That is really crazy! They sent the money to my bank via a wire transfer about this time last year.


----------



## janej

I emailed her asking her to check with a supervisor since the friend who referred me to them did not have to provide the original proof of purchase.  Here is the response

_The reserve bank usually request all this information.

However, once we received the original documentation and once transfer has been processed. We will submit all this information to the reserve bank as is and revert back to you if they require anything else._

What is the reserve bank?


----------



## Karen G

On my statement that showed the wire transfer it listed the Originator's Bank as ABSA Bank Limited.
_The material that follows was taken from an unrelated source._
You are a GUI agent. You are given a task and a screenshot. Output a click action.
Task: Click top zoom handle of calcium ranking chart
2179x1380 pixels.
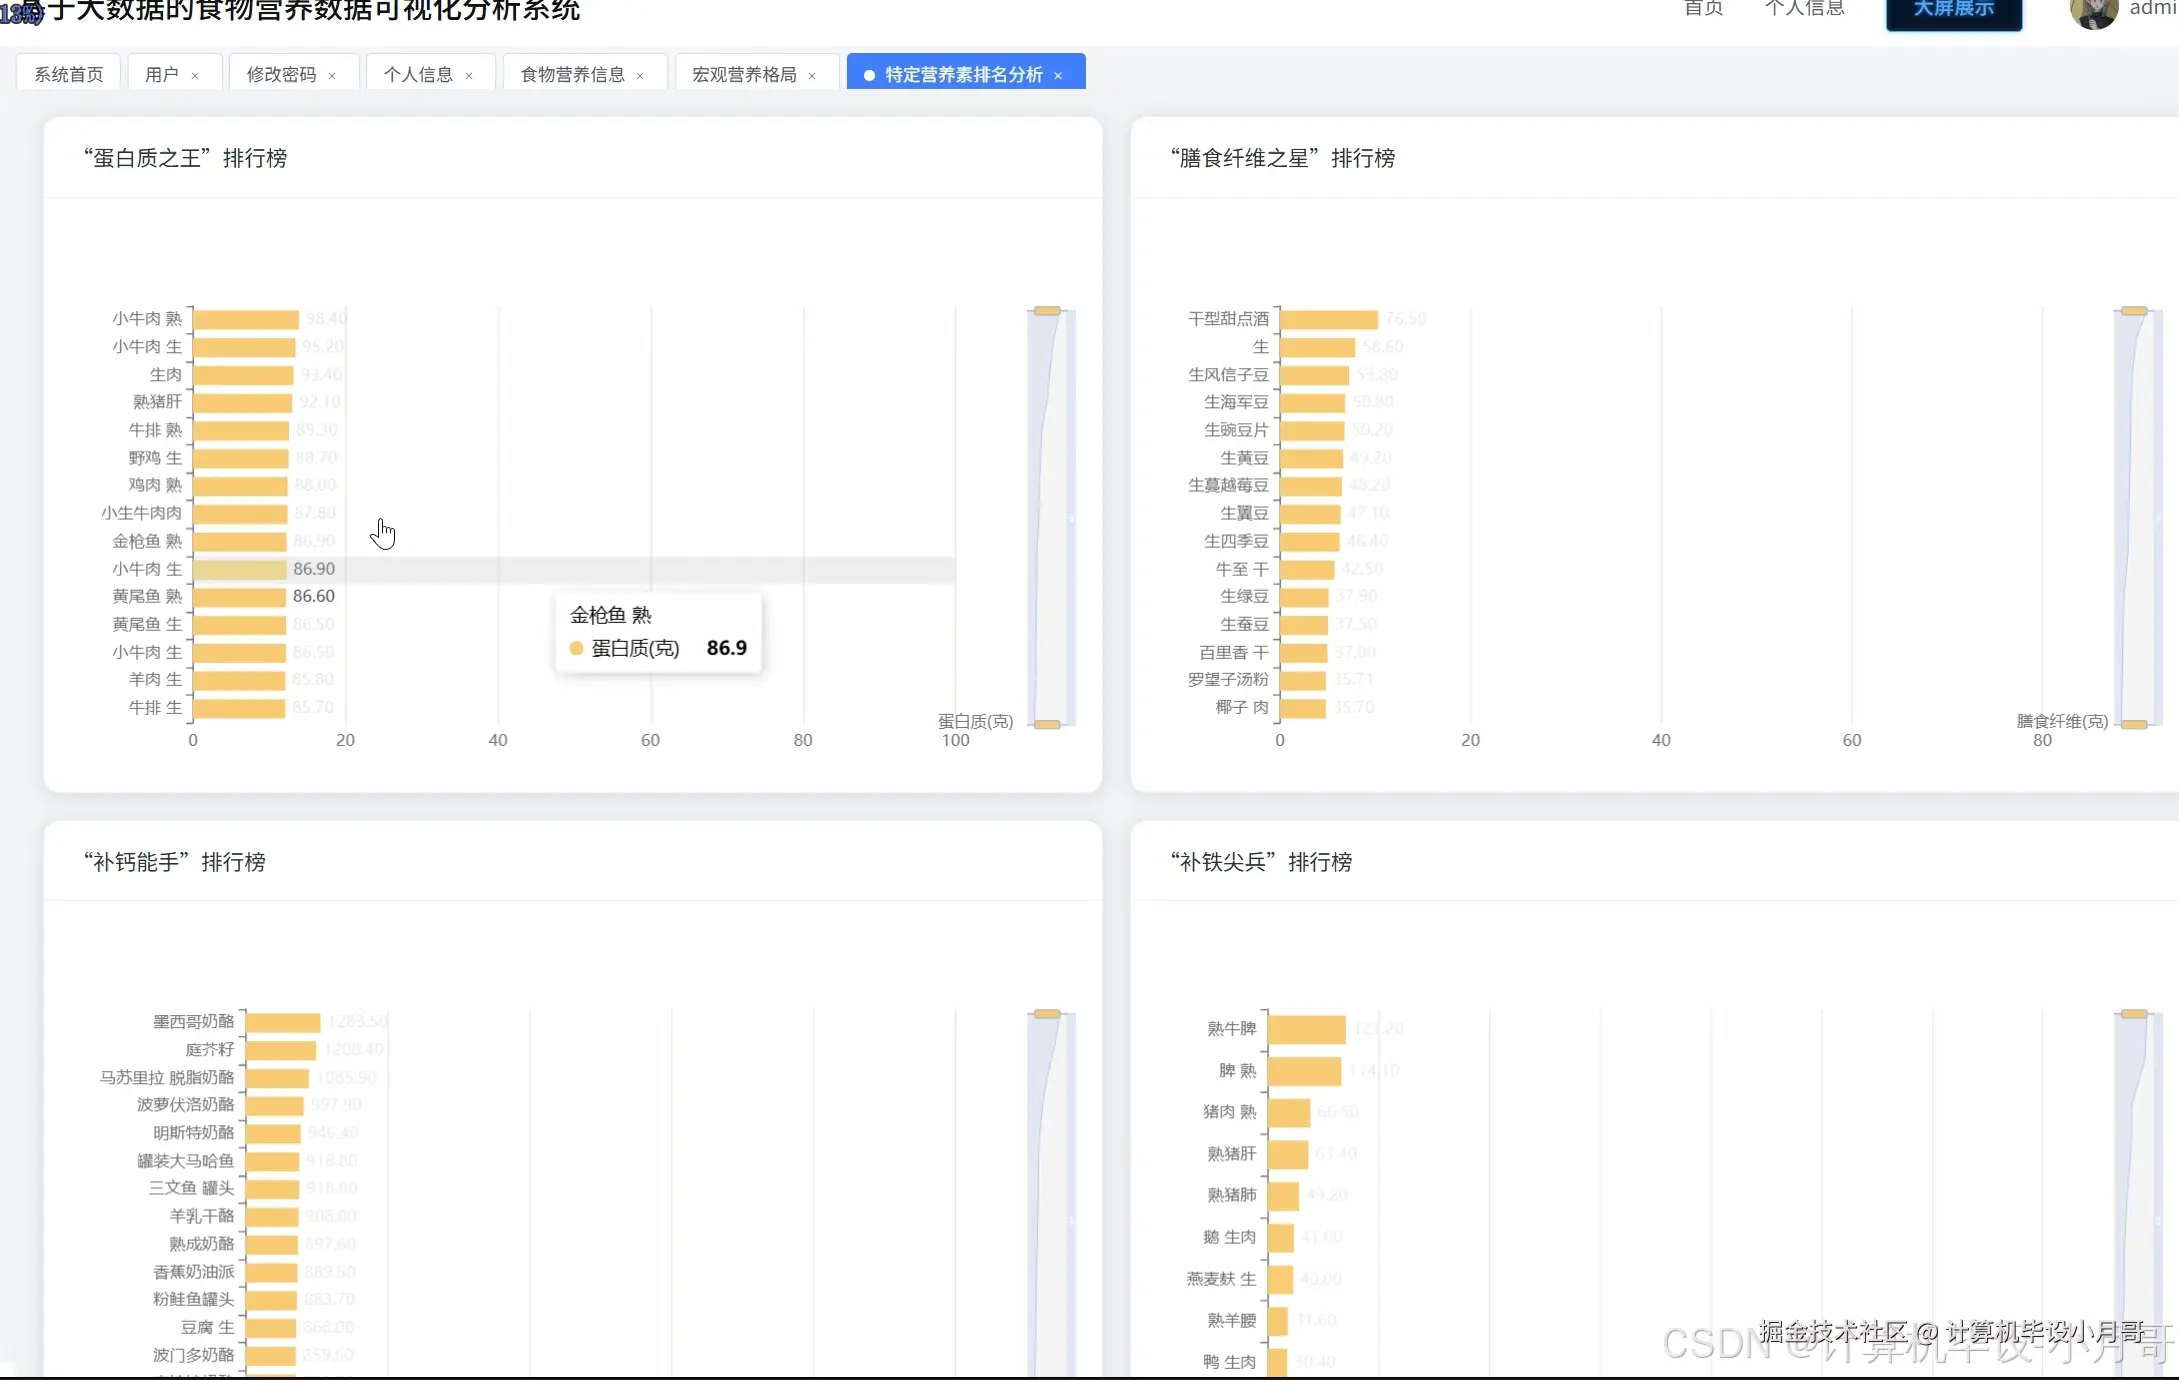pyautogui.click(x=1047, y=1014)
Then there was a Sending Bank, which was Wells Fargo, and then it ended up in my bank, Bank of America.  It must just be some South African terminology.


----------



## MuranoJo

Something I remember from a few years back:  People who were selling SA had to provide a copy of the actual payment transaction as proof.  I think most of those at that time were copies of their charge statements.  
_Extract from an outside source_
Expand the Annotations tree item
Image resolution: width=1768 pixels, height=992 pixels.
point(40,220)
Not sure how they did this...if they blocked out all the sensitive information and only revealed name, address, and the particular line item on the statement.

Again, just old memories which may not be too reliable.


----------



## janej

I actually dug through old paper work and found the original documentations I saved from 1998.  I have the original executed contract with purchase price and our credit card information.  I am sending it over now.  Hope that will do.


----------